As the shortest day of the year approaches, it is a good time to take stock of how the area is doing in keeping the sky dark at night. Gauging this is a largely subjective matter. By one measure, East Hampton Town has been able to maintain its view of the stars. Yet there appears to be more light leaking into the sky than ever before, and familiar pockets of brightness have gotten bigger and brighter.
For residents and visitors, dark night skies are one of the charms of the East End. For wildlife, too much light at night can alter reproduction and feeding and reduce protection from predators. For humans, it disrupts sleep rhythm, which has both emotional and health effects. Glare from poorly designed or improperly installed fixtures can create road hazards, especially for aging eyes. Then there is the issue of power use. In a time when we should be reducing our use of electricity to help slow climate change, unnecessary lighting is counterproductive. Thankfully, our area is one of the few remaining places on the Northeast coast where artificial illumination is not night’s defining attribute. But this is not assured over the long term.
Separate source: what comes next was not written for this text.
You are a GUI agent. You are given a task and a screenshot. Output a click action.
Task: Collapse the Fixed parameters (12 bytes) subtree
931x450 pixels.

The general tilt of the rules is intended to eliminate glare and keep light from “trespassing” beyond property lines by directing it downward. Tree “uplighting” no later than midnight and glare-free landscape fixtures are allowed, within certain brightness limits, but illuminating the side of a house, say, is not. Driveway post fixtures cannot be brighter than about that of a 25-watt incandescent bulb. Most lighting must be “warm,” or less than about 3,000 degrees Kelvin, depending on the municipality. Focusing spotlights on noncommercial flags and holiday lights of limited duration are allowed as well. But local laws to limit light pollution have had varying impact, largely because of indifference to enforcement.
Clear and dark skies help define our area. They are something worth fighting to preserve.